Sep. 17—BELLAIRE — Repairs are now in the works on the washed out section of Alden Highway at Finch Creek, where torrential rainfall last month flooded the stream and overwhelmed the infrastructure.
Cost estimates are as high as $230,000 to fix the rural highway after it collapsed Aug. 10 when culverts at the creek failed under the pressure of a severe thunderstorm’s raging runoff flow.
Officials said it’s the largest bill among Antrim County’s multiple road repairs needed after what experts called a climate change-driven downpour.
“I have seen washouts close to this, but not on a primary road like this,” said Burt Thompson, the engineer-manager for the county’s road commission.
Alden Highway is one of the most heavily traveled roads in the county, he said, so workers are hustling to repair the damages before winter arrives. The goal is to re-open by October’s end, Thompson said.
That project is just one of several needed road repairs after reportedly as much as 6 inches of rain fell during an approximately 45-minute period between Aug. 10-11 in the Alden area.
Records show about 5 inches of rain fell across other parts of Antrim County over the course of a longer, couple-hour stretch that night.
“We’re going to be pushing $400,000 in unplanned expenses,” Thompson said, explaining how other county road repairs from that night’s damages cost about $155,000. All of the unexpected bills will be covered by the road commission’s savings, he said.
The Finch Creek washout was by far the worst among the damage, Thompson said, with both 48-inch culverts blowing out and creating a 15-foot-deep washout on the main road.
“It was just so much water in such a short period of time that they couldn’t handle it,” he said.
State environmental regulators recommended the road commission install a new “bankfull-width” culvert to replace the blown out creek crossing, which had to be special-ordered from a manufacturer in Kentucky.

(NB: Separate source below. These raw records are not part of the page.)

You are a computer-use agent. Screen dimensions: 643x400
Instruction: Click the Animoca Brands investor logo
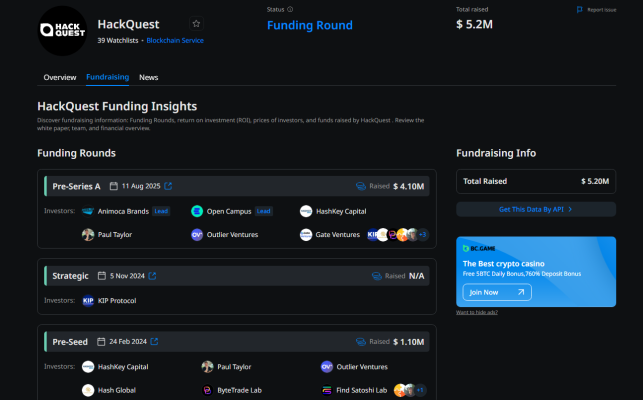88,211
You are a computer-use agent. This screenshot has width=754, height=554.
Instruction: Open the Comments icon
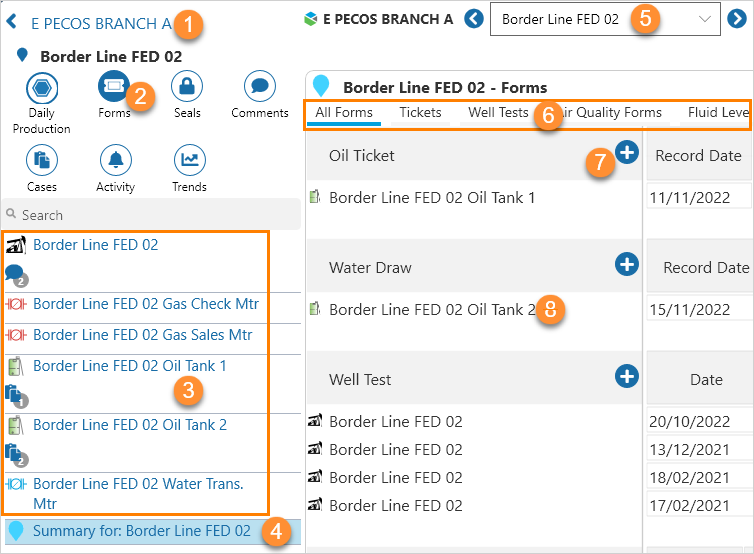(x=260, y=88)
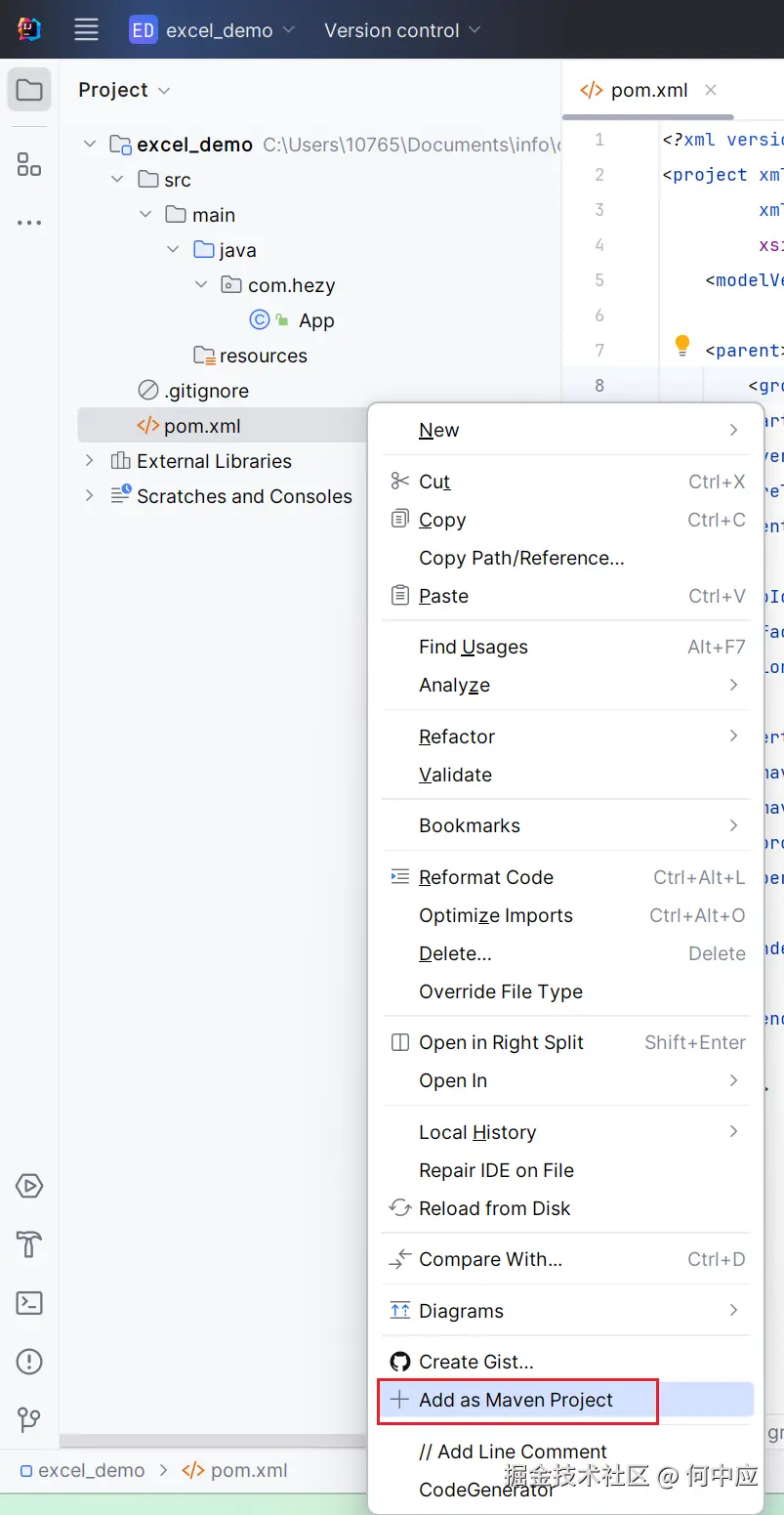The height and width of the screenshot is (1515, 784).
Task: Open the Project tool window folder icon
Action: [x=29, y=91]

The 18-foot-wide and 12-foot-tall aluminum structure will be pieced together in coming days and craned into place next week, the engineer-manager said.
Thompson said a contractor will be hired to repave the stretch of highway and re-install the guardrails.

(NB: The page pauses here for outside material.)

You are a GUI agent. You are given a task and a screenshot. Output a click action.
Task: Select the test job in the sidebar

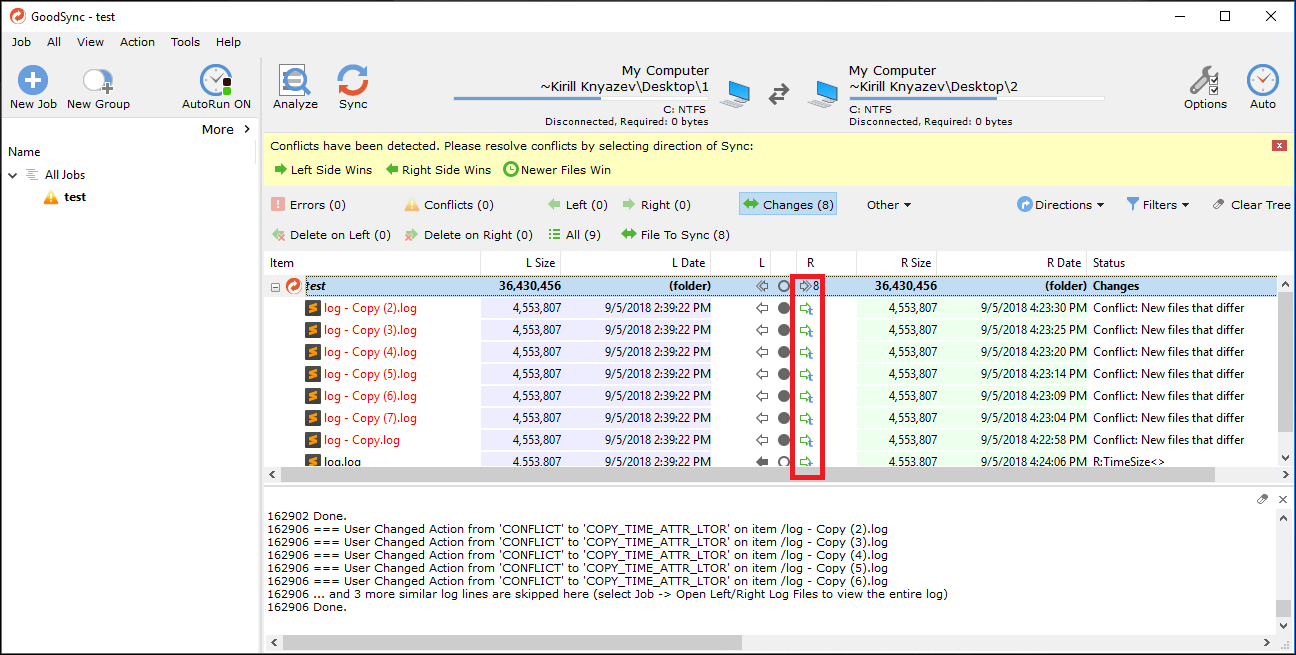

A federal climatologist previously described the severe thunderstorm that wreaked havoc on Antrim County last month as a symptom of planetary climate change.
Climatologist Harold Brooks, of the National Oceanic and Atmospheric Administration’s National Severe Storms Laboratory, said changes in humidity happening worldwide will continue to exacerbate the growing frequency of severe weather events.
“Dew points have gone up because as the planet is warming, there is more water evaporating out of the oceans and that leads to more energy for storms, and more rain to fall out,” he said last month.
Among the indicators of climate change are how rainfall patterns have and continue to shift, Brooks said.
“We do know there’s an increase in the fraction of rain that happens in the heaviest rain events,” he said, adding that in laymen’s terms, it means “the heaviest rain events have become heavier.”
Last month’s severe storm over Antrim County was reminiscent of the 2018 Father’s Day storm and flooding in the Upper Peninsula’s Houghton County; there, though, upward of $45 million in damages shredded roads and washed away bridges.
“We knew rain was coming but nobody anticipated the volume,” said Kevin Harju, Houghton County Road Commission engineer.
He said that severe weather event left as many as 40 roads impassable in that southern Keweenaw Peninsula county; repairs and upgrades to infrastructure have continued since the big storm, with the expectedly final $8 million in work planned for summer 2022, Harju said.
A flash flood on June 17, 2018, washed out dozens of roads and created sinkholes across Menominee and Houghton counties, forcing some residents to move around by boat. A Houghton middle school student also died after weather-related injuries at his home.
That storm was classified as a “1,000-year storm,” Harju said, and officials opted to increase the capacity of culverts and other infrastructure to handle at least 50-year and 100-year storm runoff volumes as part of recovery efforts.
“There was a lot of upsizing of structures,” he said.
Thompson said Antrim County doesn’t currently have runoff capacity increases planned for its infrastructure upgrades because of the forecasted effects of climate change-fueled storms.
“As it seems to keep coming, I’m thinking we’ve got to change that mindset,” he said.
Houghton County officials eventually developed a severe weather disaster handbook following the destructive thunderstorm three years ago. The idea was to help other counties navigate federal funding schemes within transportation and emergency programs, Harju said.
“If another county has this happen, they don’t have to reinvent the wheel,” he said.